The MSIC exists in a half-world defined by human foible on the one hand and unworkable prohibition laws on the other, a place where people can legally inject illegal drugs. It is a raging success measured by its enthusiastic adoption by the drug community, yet endures repeated attacks from its enemies in the press, in parliament, from troublemaking clients, the US-controlled International Narcotics Control Board and from some Kings Cross locals.
The book left me in no doubt that the Centre saves many lives. Hundreds of overdoses occurred and were headed off, usually by the administration of oxygen and only in rare cases by the use of Naloxone -- a problematic drug which, the book reveals, neutralises the effects of heroin and leaves addicts in a state of severe withdrawal and likely to go in search of another, even more dangerous hit.
Not that heroin is necessarily the major problem -- cocaine was the most common drug injected in the early days of the centre, far more dangerous and difficult to manage than heroin, and the mixture of other drugs with benzodiazapines such as valium and temazepam is the most common cause of overdose.
Constant battles with bureaucratic stupidity are well documented. I will be borrowing one succinct phrase from the book -- about one public servant who 'found solutions instead of erecting roadblocks'. Unfortunately the opposite is usually the case.

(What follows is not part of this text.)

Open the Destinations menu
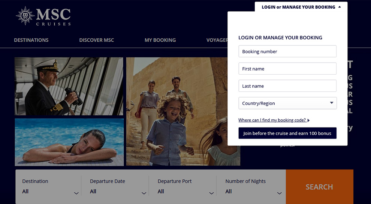The image size is (371, 204). (x=31, y=40)
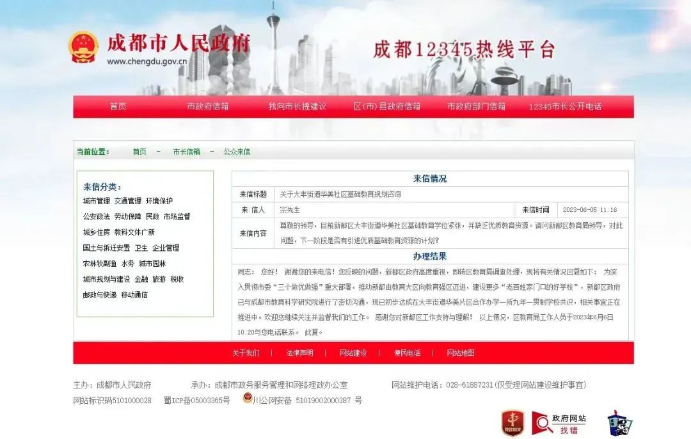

Ms van Beek lays to rest many of the issues which have erupted. The conclusion of the Evaluation Report that only four lives had been saved during the first 18 months is shown to be the result of an extremely strict definition of overdose which ignored all the oxygen-based treatments. Many of these, because help was immediately at hand, almost certainly headed off more serious overdoses which would have occurred if the user had been on the street or simply alone in a room.
The rubbish spouted by the likes of Major Brian Watters and Fred Nile is also debunked. Nile had the lives saved down to three, and Watters claimed that the centre had referred no clients to his Salvation Army rehab centres -- even as the centre was receiving a call from one of their clients who was in a Salvo rehab centre. Claims that the centre was way over budget were also untrue.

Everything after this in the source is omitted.